* About this exercise *
From the entries below, please gather each line containing the string "every".

BEGIN Provided data

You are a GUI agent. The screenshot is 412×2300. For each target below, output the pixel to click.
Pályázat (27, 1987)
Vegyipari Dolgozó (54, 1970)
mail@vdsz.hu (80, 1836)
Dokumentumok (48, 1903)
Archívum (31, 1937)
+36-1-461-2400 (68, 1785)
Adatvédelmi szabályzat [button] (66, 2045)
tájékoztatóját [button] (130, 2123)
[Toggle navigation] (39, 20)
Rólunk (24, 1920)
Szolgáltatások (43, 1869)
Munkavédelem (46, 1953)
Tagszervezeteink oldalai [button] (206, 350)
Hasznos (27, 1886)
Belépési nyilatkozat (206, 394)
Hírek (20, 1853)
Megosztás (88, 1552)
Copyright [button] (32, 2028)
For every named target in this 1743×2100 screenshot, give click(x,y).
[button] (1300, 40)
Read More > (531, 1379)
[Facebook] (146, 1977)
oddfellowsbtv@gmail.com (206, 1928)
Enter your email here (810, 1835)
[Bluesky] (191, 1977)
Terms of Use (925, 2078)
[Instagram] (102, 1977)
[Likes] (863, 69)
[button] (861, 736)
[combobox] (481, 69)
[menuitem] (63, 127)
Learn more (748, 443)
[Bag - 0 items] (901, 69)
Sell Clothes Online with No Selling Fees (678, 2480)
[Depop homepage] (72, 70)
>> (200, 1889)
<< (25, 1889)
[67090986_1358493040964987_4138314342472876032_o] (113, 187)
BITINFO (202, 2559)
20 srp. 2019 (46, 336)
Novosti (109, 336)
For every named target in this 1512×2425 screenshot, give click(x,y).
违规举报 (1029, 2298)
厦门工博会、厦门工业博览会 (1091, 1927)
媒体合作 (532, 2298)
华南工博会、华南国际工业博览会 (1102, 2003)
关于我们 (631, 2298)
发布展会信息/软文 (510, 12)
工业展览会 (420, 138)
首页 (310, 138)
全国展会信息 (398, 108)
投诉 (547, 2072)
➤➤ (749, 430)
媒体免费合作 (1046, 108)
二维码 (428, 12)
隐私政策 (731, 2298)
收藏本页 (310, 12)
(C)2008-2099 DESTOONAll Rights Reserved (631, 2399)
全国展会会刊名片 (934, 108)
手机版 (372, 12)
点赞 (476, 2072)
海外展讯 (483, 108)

END Provided data

* Answer box *
For every named target in this 1743×2100 screenshot, give click(x,y).
For every named target in this 1512×2425 screenshot, give click(x,y).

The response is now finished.